Supported by British artists Jamie Lawson and Anne-Marie, the 27-year-old Sheeran delivered delivered his one-man performance with just a collection of guitars and a loop pedal. Fans of all ages welcomed Sheeran performing some of his most well-known tracks throughout the evening, even bringing out their smartphone torches in place of lighters for the number 1 song ‘Perfect’.
Whilst fans revelled, the current heatwave affecting much of Europe presented organisers with challenges in the hours leading up to the concert. With devout fans arriving hours early, emergency services rolled out preventative measures for those spending all day in the heat.
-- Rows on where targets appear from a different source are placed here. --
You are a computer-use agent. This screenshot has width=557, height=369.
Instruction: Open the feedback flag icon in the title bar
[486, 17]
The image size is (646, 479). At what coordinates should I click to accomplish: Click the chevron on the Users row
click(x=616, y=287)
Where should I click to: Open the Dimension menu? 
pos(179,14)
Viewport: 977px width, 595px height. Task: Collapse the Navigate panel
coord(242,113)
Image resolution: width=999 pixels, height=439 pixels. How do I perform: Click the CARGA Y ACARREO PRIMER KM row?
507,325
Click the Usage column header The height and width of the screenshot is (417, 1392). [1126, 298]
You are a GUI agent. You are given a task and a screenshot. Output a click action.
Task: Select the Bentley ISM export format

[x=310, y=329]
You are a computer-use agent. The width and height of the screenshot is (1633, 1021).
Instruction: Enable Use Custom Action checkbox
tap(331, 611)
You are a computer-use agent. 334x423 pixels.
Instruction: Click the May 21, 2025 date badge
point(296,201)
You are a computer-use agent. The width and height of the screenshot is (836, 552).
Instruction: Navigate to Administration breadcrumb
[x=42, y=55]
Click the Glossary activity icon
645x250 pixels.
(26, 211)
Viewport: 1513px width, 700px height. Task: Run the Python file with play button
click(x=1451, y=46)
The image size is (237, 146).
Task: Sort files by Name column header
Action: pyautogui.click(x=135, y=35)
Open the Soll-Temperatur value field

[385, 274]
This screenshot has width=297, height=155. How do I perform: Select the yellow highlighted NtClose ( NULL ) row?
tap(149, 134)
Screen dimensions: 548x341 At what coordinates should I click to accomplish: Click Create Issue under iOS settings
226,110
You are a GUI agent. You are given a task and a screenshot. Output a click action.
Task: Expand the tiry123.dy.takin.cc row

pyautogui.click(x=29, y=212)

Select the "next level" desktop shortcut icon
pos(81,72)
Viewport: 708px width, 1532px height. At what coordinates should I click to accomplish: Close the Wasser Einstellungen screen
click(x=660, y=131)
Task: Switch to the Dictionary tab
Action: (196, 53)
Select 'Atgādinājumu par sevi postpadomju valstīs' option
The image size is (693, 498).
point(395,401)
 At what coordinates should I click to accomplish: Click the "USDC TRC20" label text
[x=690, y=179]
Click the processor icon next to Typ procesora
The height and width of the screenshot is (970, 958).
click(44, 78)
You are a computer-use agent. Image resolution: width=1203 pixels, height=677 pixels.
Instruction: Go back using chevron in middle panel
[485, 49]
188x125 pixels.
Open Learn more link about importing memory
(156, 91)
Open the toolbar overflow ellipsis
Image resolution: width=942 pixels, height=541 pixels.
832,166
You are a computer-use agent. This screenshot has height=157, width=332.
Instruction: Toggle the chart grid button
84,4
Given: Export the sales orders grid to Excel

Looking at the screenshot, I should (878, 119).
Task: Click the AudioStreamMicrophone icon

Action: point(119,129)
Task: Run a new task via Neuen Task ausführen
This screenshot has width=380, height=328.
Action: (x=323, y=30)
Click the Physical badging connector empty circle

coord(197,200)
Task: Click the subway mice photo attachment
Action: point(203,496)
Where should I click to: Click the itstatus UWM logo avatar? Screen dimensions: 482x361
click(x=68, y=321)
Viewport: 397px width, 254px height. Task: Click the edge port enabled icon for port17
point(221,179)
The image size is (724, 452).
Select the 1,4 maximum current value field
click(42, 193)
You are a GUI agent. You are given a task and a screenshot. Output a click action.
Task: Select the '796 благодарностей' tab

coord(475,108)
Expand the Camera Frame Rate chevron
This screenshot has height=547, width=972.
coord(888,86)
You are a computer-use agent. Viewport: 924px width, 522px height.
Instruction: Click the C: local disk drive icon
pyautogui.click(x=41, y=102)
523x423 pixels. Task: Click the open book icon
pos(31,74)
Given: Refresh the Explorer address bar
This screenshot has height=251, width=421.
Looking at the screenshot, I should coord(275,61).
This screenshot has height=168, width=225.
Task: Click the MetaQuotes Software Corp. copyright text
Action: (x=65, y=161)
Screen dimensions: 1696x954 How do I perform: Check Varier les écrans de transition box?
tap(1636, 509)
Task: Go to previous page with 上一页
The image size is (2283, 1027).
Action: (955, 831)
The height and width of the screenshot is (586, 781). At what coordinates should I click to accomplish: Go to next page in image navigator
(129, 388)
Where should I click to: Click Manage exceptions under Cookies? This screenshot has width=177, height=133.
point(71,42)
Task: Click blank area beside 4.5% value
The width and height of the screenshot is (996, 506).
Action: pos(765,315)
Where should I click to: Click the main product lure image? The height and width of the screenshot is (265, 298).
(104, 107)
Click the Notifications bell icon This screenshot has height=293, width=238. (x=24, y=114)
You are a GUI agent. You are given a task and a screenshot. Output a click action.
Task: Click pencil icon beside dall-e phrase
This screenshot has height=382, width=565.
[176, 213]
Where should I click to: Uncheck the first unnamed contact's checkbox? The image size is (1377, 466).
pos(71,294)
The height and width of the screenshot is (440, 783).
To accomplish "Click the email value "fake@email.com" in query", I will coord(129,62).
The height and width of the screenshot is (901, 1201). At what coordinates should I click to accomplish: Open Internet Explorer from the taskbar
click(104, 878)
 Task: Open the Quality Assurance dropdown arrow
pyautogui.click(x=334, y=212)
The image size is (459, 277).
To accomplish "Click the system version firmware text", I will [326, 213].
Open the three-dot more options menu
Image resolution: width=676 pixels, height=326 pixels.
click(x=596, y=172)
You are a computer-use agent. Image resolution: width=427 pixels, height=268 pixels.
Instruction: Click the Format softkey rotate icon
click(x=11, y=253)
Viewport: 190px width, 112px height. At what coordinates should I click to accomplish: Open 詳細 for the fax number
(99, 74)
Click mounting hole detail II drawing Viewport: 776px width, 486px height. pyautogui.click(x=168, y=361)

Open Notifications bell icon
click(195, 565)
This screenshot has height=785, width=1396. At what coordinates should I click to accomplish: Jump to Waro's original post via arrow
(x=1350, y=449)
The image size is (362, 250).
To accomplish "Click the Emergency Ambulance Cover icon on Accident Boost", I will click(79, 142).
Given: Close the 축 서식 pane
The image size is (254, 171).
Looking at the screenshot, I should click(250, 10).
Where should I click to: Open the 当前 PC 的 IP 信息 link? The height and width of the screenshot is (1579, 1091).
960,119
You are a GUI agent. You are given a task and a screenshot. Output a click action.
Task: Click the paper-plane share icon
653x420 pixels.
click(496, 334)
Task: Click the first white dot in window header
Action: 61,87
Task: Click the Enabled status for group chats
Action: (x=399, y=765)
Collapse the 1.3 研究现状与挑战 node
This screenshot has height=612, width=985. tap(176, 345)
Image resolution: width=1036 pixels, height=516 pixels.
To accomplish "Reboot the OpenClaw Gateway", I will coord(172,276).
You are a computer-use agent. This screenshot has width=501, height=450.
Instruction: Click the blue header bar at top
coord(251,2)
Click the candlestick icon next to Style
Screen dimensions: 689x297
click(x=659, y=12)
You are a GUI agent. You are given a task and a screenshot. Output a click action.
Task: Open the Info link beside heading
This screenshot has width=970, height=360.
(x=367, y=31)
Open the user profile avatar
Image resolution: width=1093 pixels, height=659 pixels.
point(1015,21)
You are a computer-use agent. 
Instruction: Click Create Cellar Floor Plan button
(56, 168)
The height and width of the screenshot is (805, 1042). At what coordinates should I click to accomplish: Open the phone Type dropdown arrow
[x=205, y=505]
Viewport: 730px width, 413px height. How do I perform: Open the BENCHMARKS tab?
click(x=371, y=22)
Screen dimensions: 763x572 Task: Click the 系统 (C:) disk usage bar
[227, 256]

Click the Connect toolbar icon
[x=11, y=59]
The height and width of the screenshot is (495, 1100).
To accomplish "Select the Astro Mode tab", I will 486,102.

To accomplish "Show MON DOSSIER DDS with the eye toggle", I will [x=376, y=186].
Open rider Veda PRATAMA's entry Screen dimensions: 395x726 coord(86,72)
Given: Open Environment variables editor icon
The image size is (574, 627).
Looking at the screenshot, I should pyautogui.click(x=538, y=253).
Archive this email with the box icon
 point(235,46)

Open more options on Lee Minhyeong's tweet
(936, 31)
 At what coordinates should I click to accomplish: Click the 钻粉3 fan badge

Despite scorching temperatures throughout the day reaching well over 30 degrees in the open-air arena, the show went off without major incident, receiving a thumbs up from local emergency services and organisers.
“Overall, we had about 250 problem cases, all of which could be solved locally”
“The event went in our view without any significant incidents,” says Jörg Büttner, director of the Hamburg fire brigade. “We provided assistance in around 200 cases… with a concert of this size, at these temperatures, that is absolutely at the lower end of the spectrum.”
Ahead of the concert, questions were raised over the decision to personalise tickets, however organisers reported the initiative a success. Christian Wiesmann, event director of FKP Scorpio, says the personalisation was a bid to protect ticket buyers against profiteering and exploitative secondary ticket sellers. On the success of the initiative, he says: “Overall, we had about 250 problem cases, all of which could be solved locally.”
“After the concerts of the Rolling Stones and the Foo Fighters, this was the third world star within the past twelve months,” he adds. “An event with 80,000 visitors is an immense effort that can only be handled jointly by all involved. Everyone worked excellently for Ed Sheeran.”